Ager, a former fighter pilot and defence industry executive, explains further: “Collecting, storing and retrieving information is more suited to visualisation techniques — it’s how the brain works. So graphic conceptual methods help to achieve clarity of thought and to move from complex ideas to concrete decisions, to getting things done.”
Ager also argues that graphic representations of ideas help us to see relationships between subjects that we might not have noticed before. “In the Harry Potter novels Professor Dumbledore uses a ‘pensieve’ — a magic bowl of water that he can download his thoughts and memories into,” says Ager. “He can see them more clearly in the surface of the water. J K Rowling obviously approves of mind mapping!”
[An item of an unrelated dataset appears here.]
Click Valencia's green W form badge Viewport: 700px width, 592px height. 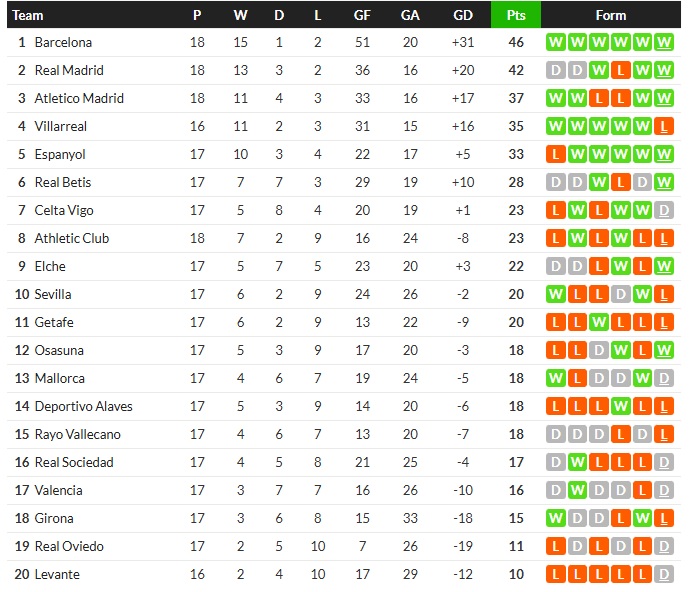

Putting your own company’s ideas into practice is one thing, but understanding the needs of your clients is another. Often clients can be unsure about what they are after. You come up with a business proposal only to have it thrown back in your face because it is miles from what they thought they wanted. All this wastes time and money. Taking a client through the mapping process can clarify their thoughts.
In an increasingly data-rich society we need to be able to handle information efficiently and creatively. The software developers who are turning mind-mapping ideas into business-information mapping offer one route to creating order out of chaos as we work. They might also put an end to the inhuman suffering of torture by meeting.